Enclosure, Two-Pot-House, Co. Cork
Co. Cork |
Enclosures
At a townland with the wonderfully odd name of Two-Pot-House in north County Cork, a pair of ancient circular ditches have spent centuries hiding in plain sight beneath arable farmland.
The site is not marked by any visible earthwork or upstanding structure; what gives it away is a cropmark, the phenomenon where buried features subtly affect how plants above them grow, producing variations in colour or height that are invisible at ground level but readable from the air. In this case, an aerial photograph captured two concentric fosses, or ditches, forming a roughly circular enclosure of approximately forty metres in diameter lying on a gentle slope facing east-south-east.
The enclosure belongs to a wider concentration of similar features in the same field. A ring-ditch and a second circular enclosure are visible within roughly sixty to seventy metres to the south and south-east, suggesting that this corner of north Cork was at some point a place of recurring or sustained activity, though the period of use is not specified in what survives about the site.

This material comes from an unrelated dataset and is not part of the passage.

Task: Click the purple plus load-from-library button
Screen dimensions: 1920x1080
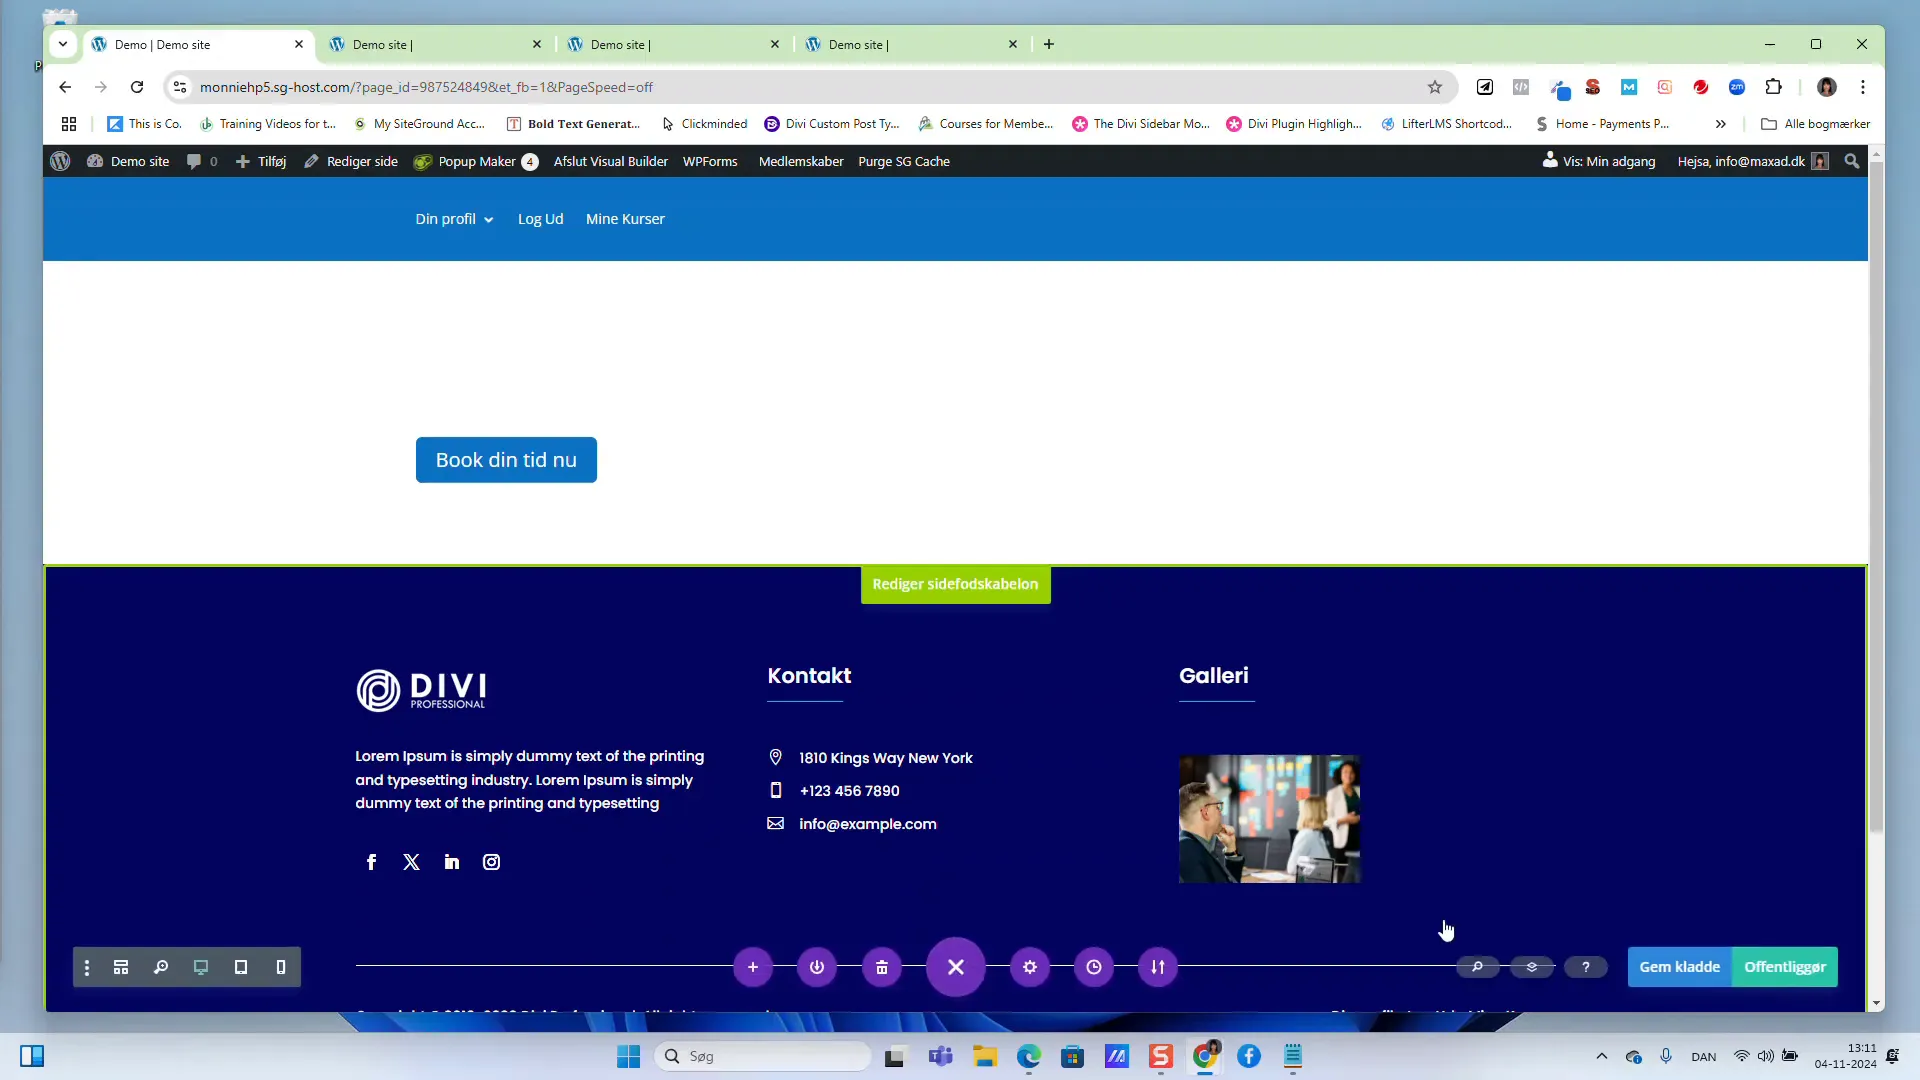Action: (x=753, y=967)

Circular enclosures of this general type are found throughout Ireland and can date to anywhere from the Bronze Age through to the early medieval period; they served variously as settlement enclosures, ritual sites, or burial monuments, and without excavation it is difficult to say more about function or date. What is clear is that the land here, under mature barley when the aerial photograph was taken, preserves at least three distinct sub-surface features within a relatively compact area, an unusual density that hints at a long or layered history of use in this particular stretch of ground.